*TO DO*. Reproduce the listing below line for line, with nothing changed.

= = = =

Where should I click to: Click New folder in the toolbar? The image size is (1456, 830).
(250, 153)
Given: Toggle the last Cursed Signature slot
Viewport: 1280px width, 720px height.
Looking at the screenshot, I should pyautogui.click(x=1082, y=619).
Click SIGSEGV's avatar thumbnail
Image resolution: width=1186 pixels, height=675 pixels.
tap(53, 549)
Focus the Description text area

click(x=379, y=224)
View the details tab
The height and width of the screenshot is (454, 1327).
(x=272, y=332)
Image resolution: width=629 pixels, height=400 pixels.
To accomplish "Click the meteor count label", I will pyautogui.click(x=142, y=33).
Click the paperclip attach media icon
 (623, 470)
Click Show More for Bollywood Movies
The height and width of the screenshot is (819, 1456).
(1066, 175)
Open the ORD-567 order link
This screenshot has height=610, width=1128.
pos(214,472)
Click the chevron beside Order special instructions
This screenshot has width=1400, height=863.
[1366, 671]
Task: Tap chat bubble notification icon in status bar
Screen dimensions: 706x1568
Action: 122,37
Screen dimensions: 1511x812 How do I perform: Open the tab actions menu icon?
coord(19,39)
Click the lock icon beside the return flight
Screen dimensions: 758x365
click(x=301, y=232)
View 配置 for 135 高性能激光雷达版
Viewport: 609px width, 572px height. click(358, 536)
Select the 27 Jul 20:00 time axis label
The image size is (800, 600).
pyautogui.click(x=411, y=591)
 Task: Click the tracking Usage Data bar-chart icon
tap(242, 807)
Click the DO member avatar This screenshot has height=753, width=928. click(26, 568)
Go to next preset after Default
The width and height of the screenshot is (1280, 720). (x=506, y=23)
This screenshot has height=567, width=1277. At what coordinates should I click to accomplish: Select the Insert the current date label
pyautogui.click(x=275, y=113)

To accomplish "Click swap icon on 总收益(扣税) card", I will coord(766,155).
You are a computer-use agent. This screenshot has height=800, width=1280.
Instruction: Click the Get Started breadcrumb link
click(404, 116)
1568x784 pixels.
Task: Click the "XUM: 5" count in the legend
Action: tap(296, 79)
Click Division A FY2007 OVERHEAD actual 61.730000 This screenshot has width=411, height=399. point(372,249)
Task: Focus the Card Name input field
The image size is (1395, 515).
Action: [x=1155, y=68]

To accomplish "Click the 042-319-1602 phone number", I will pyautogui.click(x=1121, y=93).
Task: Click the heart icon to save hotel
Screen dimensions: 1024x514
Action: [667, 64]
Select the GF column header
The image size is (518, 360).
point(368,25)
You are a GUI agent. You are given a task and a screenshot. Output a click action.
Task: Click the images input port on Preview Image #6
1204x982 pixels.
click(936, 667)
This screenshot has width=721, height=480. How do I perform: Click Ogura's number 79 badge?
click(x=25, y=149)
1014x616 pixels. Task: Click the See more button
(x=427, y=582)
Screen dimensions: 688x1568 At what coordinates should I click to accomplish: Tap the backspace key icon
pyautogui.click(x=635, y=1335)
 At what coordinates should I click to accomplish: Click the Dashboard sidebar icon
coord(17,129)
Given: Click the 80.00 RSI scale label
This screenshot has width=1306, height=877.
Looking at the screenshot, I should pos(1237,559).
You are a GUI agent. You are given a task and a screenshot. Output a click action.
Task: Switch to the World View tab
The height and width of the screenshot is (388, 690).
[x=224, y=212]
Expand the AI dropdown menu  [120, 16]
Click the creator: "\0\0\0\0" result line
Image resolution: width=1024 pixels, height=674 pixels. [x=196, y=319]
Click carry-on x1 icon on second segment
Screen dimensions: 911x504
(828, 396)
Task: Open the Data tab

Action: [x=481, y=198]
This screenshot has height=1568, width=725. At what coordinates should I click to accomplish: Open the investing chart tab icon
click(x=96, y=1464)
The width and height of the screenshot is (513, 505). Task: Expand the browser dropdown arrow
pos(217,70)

= = = =

*PROBLEM SOLUTION*.
Where should I click to: Click New folder in the toolbar? The image size is (1456, 830).
(250, 153)
Given: Toggle the last Cursed Signature slot
Viewport: 1280px width, 720px height.
Looking at the screenshot, I should pyautogui.click(x=1082, y=619).
Click SIGSEGV's avatar thumbnail
Image resolution: width=1186 pixels, height=675 pixels.
tap(53, 549)
Focus the Description text area

click(x=379, y=224)
View the details tab
The height and width of the screenshot is (454, 1327).
(x=272, y=332)
Image resolution: width=629 pixels, height=400 pixels.
To accomplish "Click the meteor count label", I will pyautogui.click(x=142, y=33).
Click the paperclip attach media icon
 (623, 470)
Click Show More for Bollywood Movies
The height and width of the screenshot is (819, 1456).
(1066, 175)
Open the ORD-567 order link
This screenshot has height=610, width=1128.
pos(214,472)
Click the chevron beside Order special instructions
This screenshot has width=1400, height=863.
[1366, 671]
Task: Tap chat bubble notification icon in status bar
Screen dimensions: 706x1568
Action: 122,37
Screen dimensions: 1511x812 How do I perform: Open the tab actions menu icon?
coord(19,39)
Click the lock icon beside the return flight
Screen dimensions: 758x365
click(x=301, y=232)
View 配置 for 135 高性能激光雷达版
Viewport: 609px width, 572px height. click(358, 536)
Select the 27 Jul 20:00 time axis label
The image size is (800, 600).
pyautogui.click(x=411, y=591)
 Task: Click the tracking Usage Data bar-chart icon
tap(242, 807)
Click the DO member avatar This screenshot has height=753, width=928. click(26, 568)
Go to next preset after Default
The width and height of the screenshot is (1280, 720). (x=506, y=23)
This screenshot has height=567, width=1277. At what coordinates should I click to accomplish: Select the Insert the current date label
pyautogui.click(x=275, y=113)

To accomplish "Click swap icon on 总收益(扣税) card", I will coord(766,155).
You are a computer-use agent. This screenshot has height=800, width=1280.
Instruction: Click the Get Started breadcrumb link
click(404, 116)
1568x784 pixels.
Task: Click the "XUM: 5" count in the legend
Action: tap(296, 79)
Click Division A FY2007 OVERHEAD actual 61.730000 This screenshot has width=411, height=399. point(372,249)
Task: Focus the Card Name input field
The image size is (1395, 515).
Action: [x=1155, y=68]

To accomplish "Click the 042-319-1602 phone number", I will pyautogui.click(x=1121, y=93).
Task: Click the heart icon to save hotel
Screen dimensions: 1024x514
Action: [667, 64]
Select the GF column header
The image size is (518, 360).
point(368,25)
You are a GUI agent. You are given a task and a screenshot. Output a click action.
Task: Click the images input port on Preview Image #6
1204x982 pixels.
click(936, 667)
This screenshot has width=721, height=480. How do I perform: Click Ogura's number 79 badge?
click(x=25, y=149)
1014x616 pixels. Task: Click the See more button
(x=427, y=582)
Screen dimensions: 688x1568 At what coordinates should I click to accomplish: Tap the backspace key icon
pyautogui.click(x=635, y=1335)
 At what coordinates should I click to accomplish: Click the Dashboard sidebar icon
coord(17,129)
Given: Click the 80.00 RSI scale label
This screenshot has width=1306, height=877.
Looking at the screenshot, I should pos(1237,559).
You are a GUI agent. You are given a task and a screenshot. Output a click action.
Task: Switch to the World View tab
The height and width of the screenshot is (388, 690).
[x=224, y=212]
Expand the AI dropdown menu  [120, 16]
Click the creator: "\0\0\0\0" result line
Image resolution: width=1024 pixels, height=674 pixels. [x=196, y=319]
Click carry-on x1 icon on second segment
Screen dimensions: 911x504
(828, 396)
Task: Open the Data tab

Action: [x=481, y=198]
This screenshot has height=1568, width=725. At what coordinates should I click to accomplish: Open the investing chart tab icon
click(x=96, y=1464)
The width and height of the screenshot is (513, 505). Task: Expand the browser dropdown arrow
pos(217,70)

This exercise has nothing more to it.